Pliska Ridge (връх Плиска, /bg/) is a three-peaked ridge rising to 667 m in eastern Livingston Island in the South Shetland Islands, Antarctica. Its central and highest summit, Pliska Peak, is located 2.48 km east-northeast of Willan Nunatak (449 m), 1.81 km southeast of Burdick Peak (773 m, summit of Burdick Ridge), 3.53 km south-southwest of Mount Bowles, 3.68 km west-southwest of Kuzman Knoll, and 3.61 km northwest of Mount Friesland. The feature is 1.6 km long and 500 m wide, its axis trending due east-west, with precipitous southern slopes.
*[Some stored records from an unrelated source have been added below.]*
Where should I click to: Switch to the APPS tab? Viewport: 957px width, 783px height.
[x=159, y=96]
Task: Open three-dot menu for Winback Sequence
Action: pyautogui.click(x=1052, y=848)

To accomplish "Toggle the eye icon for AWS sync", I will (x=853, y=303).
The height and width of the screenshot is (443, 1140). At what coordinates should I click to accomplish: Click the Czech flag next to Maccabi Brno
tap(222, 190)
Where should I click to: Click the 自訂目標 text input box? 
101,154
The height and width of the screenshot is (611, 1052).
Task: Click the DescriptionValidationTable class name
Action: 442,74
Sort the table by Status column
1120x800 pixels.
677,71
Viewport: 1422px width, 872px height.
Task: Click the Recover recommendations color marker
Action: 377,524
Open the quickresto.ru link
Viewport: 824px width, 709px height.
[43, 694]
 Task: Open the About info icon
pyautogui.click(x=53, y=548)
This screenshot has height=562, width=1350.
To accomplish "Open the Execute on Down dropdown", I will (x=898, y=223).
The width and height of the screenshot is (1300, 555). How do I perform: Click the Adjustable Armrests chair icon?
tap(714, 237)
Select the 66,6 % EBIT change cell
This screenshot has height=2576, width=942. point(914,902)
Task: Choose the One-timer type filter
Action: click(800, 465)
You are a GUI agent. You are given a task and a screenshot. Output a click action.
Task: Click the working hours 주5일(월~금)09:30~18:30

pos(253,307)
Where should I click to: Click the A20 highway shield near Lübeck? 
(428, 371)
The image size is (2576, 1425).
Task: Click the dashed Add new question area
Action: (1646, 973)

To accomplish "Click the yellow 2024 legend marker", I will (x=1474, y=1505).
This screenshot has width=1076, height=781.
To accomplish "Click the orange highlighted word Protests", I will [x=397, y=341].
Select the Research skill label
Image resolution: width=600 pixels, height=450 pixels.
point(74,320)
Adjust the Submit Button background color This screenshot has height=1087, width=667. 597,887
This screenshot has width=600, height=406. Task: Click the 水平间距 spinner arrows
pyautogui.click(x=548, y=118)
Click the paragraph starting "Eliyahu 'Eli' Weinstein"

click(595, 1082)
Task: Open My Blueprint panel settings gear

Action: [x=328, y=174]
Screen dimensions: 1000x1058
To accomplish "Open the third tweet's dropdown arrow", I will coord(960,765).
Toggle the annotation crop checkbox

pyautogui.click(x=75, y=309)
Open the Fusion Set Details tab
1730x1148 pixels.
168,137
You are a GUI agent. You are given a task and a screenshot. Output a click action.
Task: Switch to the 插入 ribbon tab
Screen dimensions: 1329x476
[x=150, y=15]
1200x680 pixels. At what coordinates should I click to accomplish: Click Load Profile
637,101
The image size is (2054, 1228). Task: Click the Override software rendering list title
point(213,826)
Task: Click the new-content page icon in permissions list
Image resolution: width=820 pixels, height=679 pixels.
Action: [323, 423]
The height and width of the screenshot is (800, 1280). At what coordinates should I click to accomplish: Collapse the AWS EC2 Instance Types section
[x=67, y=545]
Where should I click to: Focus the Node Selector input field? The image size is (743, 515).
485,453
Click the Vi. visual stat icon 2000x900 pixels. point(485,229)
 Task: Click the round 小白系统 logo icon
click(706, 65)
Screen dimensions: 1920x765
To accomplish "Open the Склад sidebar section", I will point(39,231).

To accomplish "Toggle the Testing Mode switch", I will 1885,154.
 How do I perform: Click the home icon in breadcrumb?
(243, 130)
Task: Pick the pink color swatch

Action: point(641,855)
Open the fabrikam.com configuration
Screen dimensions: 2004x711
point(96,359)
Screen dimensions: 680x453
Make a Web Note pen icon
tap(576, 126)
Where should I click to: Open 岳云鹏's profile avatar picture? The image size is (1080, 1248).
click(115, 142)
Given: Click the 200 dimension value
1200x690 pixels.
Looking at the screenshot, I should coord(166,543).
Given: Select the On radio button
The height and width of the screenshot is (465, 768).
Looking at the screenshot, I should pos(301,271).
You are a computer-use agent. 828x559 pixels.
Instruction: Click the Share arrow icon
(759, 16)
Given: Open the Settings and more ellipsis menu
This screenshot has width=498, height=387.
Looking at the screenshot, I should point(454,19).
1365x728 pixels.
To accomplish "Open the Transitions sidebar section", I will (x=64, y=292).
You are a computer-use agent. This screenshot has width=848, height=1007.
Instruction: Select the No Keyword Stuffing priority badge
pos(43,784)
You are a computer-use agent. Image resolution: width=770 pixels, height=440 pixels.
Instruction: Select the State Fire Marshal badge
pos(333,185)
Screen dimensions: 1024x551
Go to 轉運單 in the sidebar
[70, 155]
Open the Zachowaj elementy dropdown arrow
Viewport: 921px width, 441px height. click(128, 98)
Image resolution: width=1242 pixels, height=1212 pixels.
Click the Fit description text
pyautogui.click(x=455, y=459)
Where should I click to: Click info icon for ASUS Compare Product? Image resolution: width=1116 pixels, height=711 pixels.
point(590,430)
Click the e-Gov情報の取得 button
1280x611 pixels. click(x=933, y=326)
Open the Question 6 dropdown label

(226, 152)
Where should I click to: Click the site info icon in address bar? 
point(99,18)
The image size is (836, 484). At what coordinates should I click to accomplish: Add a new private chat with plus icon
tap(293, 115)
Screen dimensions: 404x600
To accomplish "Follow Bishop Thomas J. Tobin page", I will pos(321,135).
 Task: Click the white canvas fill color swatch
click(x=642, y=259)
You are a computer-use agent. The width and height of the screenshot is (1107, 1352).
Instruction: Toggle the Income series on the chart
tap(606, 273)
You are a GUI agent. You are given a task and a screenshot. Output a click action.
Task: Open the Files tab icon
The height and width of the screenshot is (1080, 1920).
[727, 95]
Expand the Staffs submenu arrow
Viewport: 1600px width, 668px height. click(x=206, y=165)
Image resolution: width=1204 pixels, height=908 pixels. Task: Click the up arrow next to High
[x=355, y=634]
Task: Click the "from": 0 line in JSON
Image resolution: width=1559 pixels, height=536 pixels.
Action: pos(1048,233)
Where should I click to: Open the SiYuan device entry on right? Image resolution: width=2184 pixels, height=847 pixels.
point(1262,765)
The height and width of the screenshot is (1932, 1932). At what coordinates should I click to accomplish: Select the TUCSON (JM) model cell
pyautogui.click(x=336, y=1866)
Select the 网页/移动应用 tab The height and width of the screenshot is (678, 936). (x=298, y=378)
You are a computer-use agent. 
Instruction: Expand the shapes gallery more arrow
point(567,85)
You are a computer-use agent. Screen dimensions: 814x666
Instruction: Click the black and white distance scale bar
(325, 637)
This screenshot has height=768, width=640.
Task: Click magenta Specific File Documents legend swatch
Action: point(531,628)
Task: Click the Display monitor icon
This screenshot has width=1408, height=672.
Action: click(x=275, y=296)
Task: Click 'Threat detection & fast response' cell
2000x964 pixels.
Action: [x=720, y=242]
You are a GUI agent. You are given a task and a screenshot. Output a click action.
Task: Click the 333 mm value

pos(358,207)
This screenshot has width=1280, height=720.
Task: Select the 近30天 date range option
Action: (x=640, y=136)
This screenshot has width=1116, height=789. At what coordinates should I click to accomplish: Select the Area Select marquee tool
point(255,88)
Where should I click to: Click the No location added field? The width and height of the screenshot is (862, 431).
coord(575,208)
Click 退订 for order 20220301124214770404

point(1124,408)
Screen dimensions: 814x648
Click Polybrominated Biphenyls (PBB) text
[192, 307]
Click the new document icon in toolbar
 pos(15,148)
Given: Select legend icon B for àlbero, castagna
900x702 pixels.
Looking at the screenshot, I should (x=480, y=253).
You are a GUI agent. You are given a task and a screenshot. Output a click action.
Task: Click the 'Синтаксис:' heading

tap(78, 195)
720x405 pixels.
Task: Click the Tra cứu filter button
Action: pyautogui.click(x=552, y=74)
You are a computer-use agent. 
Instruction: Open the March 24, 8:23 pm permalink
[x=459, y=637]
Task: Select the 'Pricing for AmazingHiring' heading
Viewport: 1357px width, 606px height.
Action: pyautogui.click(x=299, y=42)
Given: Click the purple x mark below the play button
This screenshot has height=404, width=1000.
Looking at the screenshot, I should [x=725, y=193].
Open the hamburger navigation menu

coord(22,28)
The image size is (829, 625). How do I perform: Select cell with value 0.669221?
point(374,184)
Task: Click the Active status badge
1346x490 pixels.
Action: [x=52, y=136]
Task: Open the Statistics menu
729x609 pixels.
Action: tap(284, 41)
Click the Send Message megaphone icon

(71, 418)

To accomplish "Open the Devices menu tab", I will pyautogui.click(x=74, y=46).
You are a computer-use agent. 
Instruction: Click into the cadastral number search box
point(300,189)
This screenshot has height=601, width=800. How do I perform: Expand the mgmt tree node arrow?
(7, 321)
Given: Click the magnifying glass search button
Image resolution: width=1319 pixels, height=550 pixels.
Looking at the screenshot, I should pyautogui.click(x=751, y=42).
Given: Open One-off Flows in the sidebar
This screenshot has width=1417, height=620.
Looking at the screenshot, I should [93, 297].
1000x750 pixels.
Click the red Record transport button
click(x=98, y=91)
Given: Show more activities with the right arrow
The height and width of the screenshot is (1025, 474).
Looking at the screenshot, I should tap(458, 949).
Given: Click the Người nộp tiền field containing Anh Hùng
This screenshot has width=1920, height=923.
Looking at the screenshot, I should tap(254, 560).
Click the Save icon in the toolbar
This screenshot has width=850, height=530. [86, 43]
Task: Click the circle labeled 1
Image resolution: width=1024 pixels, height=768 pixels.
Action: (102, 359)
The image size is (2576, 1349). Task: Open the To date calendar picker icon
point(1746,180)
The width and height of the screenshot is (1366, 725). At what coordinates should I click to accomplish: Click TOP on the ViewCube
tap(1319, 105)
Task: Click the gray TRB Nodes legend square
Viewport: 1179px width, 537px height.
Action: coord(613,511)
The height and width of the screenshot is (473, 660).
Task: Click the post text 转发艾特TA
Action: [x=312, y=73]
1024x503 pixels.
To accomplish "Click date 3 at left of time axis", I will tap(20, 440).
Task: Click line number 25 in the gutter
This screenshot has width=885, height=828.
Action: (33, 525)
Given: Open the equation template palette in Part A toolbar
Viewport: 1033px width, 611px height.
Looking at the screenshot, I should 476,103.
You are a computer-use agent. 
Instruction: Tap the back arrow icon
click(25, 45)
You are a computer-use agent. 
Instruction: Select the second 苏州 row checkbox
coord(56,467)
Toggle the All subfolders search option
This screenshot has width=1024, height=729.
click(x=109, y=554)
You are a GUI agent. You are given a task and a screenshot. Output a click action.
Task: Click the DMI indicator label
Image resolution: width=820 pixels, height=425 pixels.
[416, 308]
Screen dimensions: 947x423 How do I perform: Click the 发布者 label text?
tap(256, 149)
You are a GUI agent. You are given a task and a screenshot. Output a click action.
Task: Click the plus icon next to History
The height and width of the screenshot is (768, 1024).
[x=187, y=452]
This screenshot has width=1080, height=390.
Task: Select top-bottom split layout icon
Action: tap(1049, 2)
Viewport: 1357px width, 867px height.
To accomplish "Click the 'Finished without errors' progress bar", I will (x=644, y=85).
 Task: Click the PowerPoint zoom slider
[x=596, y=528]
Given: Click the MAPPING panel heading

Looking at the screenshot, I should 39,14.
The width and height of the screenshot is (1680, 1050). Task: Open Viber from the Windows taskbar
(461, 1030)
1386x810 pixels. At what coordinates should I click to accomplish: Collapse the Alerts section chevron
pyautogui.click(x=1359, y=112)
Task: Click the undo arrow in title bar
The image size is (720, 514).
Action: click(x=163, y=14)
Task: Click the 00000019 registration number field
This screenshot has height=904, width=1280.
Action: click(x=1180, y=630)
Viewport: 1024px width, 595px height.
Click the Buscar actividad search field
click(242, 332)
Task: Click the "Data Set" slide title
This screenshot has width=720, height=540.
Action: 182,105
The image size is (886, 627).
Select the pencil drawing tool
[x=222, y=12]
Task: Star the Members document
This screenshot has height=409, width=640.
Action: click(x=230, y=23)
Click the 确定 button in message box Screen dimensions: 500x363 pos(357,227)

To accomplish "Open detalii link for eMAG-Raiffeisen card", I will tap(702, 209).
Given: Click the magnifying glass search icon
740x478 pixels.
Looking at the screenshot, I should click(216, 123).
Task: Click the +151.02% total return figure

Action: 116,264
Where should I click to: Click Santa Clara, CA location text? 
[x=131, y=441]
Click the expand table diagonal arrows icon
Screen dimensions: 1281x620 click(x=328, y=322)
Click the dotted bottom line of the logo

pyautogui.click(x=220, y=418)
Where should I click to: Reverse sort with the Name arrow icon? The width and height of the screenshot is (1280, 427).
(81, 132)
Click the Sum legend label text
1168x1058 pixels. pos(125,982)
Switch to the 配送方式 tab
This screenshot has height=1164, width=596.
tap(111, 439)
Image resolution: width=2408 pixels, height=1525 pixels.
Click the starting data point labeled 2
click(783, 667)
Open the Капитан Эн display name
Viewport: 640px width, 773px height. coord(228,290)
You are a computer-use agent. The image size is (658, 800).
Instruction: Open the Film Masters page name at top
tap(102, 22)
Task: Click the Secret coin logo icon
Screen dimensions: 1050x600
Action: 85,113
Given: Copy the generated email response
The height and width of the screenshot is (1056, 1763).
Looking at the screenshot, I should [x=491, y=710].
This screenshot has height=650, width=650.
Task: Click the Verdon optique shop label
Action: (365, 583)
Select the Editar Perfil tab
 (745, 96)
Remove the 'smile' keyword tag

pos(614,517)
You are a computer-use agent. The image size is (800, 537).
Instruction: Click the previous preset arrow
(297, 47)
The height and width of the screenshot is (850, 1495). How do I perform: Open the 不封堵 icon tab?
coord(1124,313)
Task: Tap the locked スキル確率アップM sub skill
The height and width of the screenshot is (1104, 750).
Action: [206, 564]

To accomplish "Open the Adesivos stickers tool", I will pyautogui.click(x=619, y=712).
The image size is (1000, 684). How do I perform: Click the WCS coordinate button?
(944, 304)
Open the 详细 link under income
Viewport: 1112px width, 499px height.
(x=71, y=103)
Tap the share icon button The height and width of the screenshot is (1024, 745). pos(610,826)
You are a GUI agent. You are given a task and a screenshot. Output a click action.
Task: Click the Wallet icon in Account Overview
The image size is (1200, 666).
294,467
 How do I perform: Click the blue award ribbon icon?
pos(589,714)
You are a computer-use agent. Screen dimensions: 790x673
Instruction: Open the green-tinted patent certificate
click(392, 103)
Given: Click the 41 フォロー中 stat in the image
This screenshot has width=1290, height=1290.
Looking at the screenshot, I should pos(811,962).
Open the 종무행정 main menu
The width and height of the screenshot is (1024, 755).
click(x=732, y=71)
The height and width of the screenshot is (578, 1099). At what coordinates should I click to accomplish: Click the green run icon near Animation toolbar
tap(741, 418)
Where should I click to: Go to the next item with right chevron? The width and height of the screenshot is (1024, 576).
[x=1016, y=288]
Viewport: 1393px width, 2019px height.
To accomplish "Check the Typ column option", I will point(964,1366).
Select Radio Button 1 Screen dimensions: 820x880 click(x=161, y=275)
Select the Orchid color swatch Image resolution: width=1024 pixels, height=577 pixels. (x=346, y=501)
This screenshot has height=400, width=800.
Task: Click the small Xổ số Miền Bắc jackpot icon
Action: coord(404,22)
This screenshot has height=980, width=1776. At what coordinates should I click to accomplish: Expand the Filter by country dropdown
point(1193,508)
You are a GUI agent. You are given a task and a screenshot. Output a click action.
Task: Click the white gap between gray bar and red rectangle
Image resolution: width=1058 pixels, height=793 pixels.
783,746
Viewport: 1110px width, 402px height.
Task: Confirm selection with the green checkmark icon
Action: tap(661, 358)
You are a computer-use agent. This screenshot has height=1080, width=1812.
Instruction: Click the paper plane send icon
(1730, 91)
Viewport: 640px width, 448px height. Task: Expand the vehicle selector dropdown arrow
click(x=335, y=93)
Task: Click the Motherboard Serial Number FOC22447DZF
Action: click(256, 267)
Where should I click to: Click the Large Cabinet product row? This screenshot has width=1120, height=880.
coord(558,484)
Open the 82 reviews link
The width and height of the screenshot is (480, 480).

It is ice-covered except for segments of its easternmost peak (646 m) and is bounded to the northwest by Orpheus Gate, to the north by the head of Perunika Glacier, to the east by Nesebar Gap, and to the south and west by the head of Huntress Glacier, the latter flowing 6 km southwestwards into False Bay.

First ascent by the Bulgarian Lyubomir Ivanov from Camp Academia on 18 December 2004.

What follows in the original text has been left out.